> [Gestellte Aufgabe 1]
Beantworte bitte diese Fragen zum Text über das Erbschaftsteuerrecht:
(a) Wer hat dem Gesetzgeber laut dem Text eine schallende Ohrfeige verpasst?
(b) Welche Bevorzugung wird als politisch gewünscht genannt?
(c) Was raubt dem Erbschaftsteuerrecht viel von seiner Zielgenauigkeit?

··· Vorliegender Text ···

Die Karlsruher Richter haben dem Gesetzgeber
eine schallende Ohrfeige verpasst. Zu lange hat er sich um eine 
Neufassung des Erbschaftsteuerrechts herumgedrückt, jahrelang an den 
überkommenen Strukturen herumgepuzzelt und sich dabei vom 
verfassungsrechtlich gebotenen Gleichheitsgrundsatz mehr und mehr 
entfernt. Statt sich um ein neues, in sich stimmiges Steuerkonzept zu
kümmern, wurde ein rechtliches Ungetüm geschaffen, das die politisch 
gewünschte Bevorzugung etwa von Immobilien und Betriebsübergaben nur 
über den Umweg der Vermögensbewertung erreicht. Das ist nicht nur 
verfassungswidrig, sondern auch höchst undurchsichtig und mit vielen 
Nebenwirkungen befrachtet, was dem Erbschaftsteuerrecht viel von 
seiner Zielgenauigkeit raubt.

··· Gelieferte Einträge ···

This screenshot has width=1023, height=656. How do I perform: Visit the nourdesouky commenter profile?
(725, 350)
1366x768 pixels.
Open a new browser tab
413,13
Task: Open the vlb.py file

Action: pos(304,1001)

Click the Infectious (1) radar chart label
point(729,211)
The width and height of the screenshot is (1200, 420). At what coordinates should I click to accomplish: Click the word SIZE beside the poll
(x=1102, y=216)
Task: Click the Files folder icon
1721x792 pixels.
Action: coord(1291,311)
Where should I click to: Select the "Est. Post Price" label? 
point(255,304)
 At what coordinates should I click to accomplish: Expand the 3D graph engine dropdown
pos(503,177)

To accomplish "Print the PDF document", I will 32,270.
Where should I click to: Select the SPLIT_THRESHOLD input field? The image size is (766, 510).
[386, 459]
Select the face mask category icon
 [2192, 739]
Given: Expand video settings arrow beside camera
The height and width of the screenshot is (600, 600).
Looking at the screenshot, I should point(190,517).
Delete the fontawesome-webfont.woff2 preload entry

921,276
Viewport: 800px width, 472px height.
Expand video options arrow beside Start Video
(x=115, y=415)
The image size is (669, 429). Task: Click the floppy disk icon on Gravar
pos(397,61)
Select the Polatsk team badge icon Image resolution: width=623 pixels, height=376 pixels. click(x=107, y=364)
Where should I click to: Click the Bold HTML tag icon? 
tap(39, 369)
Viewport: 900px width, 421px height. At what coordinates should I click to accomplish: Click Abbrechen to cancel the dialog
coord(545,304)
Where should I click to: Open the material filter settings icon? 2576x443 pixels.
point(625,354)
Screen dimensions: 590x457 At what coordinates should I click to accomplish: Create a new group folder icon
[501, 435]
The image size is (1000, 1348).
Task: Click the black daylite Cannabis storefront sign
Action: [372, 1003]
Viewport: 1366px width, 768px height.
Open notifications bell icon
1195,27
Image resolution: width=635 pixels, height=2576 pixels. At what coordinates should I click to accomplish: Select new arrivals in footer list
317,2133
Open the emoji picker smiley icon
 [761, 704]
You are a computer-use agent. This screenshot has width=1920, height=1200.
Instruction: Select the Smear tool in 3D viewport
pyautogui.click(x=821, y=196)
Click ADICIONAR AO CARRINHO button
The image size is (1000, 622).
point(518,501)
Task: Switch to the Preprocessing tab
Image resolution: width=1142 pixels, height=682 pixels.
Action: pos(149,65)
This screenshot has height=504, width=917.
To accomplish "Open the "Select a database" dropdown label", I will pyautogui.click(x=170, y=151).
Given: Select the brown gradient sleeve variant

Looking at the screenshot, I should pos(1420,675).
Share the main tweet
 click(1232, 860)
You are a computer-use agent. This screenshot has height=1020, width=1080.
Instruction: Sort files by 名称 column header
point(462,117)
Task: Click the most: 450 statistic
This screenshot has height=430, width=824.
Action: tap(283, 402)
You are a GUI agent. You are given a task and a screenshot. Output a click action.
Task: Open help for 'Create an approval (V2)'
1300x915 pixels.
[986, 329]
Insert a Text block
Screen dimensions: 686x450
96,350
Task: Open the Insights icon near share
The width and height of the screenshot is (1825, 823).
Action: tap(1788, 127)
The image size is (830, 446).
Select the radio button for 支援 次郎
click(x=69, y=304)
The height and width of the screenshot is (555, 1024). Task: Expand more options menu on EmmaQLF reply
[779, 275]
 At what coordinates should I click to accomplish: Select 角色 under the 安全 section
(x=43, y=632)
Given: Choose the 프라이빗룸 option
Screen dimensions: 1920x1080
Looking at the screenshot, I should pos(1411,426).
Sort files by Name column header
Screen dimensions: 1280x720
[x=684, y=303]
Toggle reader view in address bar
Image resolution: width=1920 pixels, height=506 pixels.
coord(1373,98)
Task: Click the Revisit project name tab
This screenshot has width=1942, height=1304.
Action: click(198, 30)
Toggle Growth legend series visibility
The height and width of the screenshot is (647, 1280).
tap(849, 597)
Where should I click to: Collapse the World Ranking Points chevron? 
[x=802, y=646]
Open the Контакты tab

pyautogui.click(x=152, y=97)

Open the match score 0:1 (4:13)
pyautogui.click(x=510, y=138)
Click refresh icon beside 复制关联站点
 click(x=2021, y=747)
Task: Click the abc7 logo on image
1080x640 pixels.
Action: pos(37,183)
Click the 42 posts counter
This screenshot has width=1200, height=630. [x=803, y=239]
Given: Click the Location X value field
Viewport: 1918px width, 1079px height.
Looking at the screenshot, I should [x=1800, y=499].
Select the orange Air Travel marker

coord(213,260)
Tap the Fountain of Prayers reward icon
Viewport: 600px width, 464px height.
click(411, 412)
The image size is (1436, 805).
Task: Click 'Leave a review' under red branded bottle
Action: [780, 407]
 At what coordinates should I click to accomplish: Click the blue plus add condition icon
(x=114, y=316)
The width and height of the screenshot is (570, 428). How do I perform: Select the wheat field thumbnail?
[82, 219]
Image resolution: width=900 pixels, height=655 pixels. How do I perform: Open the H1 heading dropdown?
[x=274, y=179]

···

> [Gestellte Aufgabe 2] Tausche in den Zeilen von der ersten bis zu der Zeile mit „(x=1102, y=216)“, beide eingeschlossen, „browser tab“ gegen „window“ aus. Gib nur diese Zeilen wieder und lass alles andere unverändert.

> [Endergebnis 1]
(a) Die Karlsruher Richter.
(b) Die Bevorzugung etwa von Immobilien und Betriebsübergaben.
(c) Die Regelung ist verfassungswidrig, höchst undurchsichtig und mit vielen Nebenwirkungen befrachtet.

> [Endergebnis 2]
This screenshot has width=1023, height=656. How do I perform: Visit the nourdesouky commenter profile?
(725, 350)
1366x768 pixels.
Open a new window
413,13
Task: Open the vlb.py file

Action: pos(304,1001)

Click the Infectious (1) radar chart label
point(729,211)
The width and height of the screenshot is (1200, 420). At what coordinates should I click to accomplish: Click the word SIZE beside the poll
(x=1102, y=216)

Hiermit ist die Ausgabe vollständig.